## Activity
Transcribe the records that follow, keeping every word as it stands.

(Saved entries)
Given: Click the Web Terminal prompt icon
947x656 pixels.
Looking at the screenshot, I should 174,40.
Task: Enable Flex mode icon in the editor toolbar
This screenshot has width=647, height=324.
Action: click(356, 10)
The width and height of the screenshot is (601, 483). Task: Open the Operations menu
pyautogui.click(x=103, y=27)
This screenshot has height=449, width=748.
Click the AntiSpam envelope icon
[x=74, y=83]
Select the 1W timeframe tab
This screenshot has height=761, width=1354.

## Task solution
Given: Click the Web Terminal prompt icon
947x656 pixels.
Looking at the screenshot, I should 174,40.
Task: Enable Flex mode icon in the editor toolbar
This screenshot has width=647, height=324.
Action: click(356, 10)
The width and height of the screenshot is (601, 483). Task: Open the Operations menu
pyautogui.click(x=103, y=27)
This screenshot has height=449, width=748.
Click the AntiSpam envelope icon
[x=74, y=83]
Select the 1W timeframe tab
This screenshot has height=761, width=1354.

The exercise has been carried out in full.